(Rows on where targets appear)
..........
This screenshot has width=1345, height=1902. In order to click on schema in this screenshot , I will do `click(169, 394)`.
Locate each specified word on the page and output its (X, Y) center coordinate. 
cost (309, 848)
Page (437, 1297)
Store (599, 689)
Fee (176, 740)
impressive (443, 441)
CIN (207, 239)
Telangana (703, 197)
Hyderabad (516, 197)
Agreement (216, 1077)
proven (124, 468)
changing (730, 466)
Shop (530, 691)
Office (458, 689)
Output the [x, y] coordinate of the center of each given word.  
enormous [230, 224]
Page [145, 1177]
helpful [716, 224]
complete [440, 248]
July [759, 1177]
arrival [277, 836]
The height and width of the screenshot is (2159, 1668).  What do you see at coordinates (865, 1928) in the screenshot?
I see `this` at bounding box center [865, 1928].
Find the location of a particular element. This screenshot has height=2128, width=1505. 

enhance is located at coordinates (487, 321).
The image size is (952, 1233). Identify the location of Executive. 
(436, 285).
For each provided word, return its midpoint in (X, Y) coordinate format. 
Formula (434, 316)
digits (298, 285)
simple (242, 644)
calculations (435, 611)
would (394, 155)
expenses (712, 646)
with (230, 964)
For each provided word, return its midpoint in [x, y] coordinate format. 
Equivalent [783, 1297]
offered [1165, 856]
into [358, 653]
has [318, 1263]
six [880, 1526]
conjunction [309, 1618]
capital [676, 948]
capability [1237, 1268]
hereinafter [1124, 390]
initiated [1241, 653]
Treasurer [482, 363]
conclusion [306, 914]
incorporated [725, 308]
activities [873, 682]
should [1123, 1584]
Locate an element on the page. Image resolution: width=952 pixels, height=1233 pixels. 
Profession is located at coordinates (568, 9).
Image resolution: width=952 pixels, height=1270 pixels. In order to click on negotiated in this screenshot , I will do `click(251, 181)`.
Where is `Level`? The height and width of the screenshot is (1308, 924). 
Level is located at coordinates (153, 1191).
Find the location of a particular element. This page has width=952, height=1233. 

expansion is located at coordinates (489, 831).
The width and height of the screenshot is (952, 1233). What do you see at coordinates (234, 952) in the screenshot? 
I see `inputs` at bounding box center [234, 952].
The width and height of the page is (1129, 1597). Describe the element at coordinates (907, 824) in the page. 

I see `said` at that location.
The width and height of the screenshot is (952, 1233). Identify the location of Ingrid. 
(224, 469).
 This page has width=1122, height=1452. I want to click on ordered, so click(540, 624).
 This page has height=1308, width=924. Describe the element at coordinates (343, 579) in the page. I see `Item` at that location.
..........
_Instructions for the task:_ Express the data as a two-column CSV with the header word,coordinates, starting with the line that contains "hereinafter [1124, 390]" and going on through the line that contains "should [1123, 1584]". Give one row per line, with each field in double quotes and any line breaks replaced by spaces.

_Worked solution:_
word,coordinates
"hereinafter","[1124, 390]"
"initiated","[1241, 653]"
"Treasurer","[482, 363]"
"conclusion","[306, 914]"
"incorporated","[725, 308]"
"activities","[873, 682]"
"should","[1123, 1584]"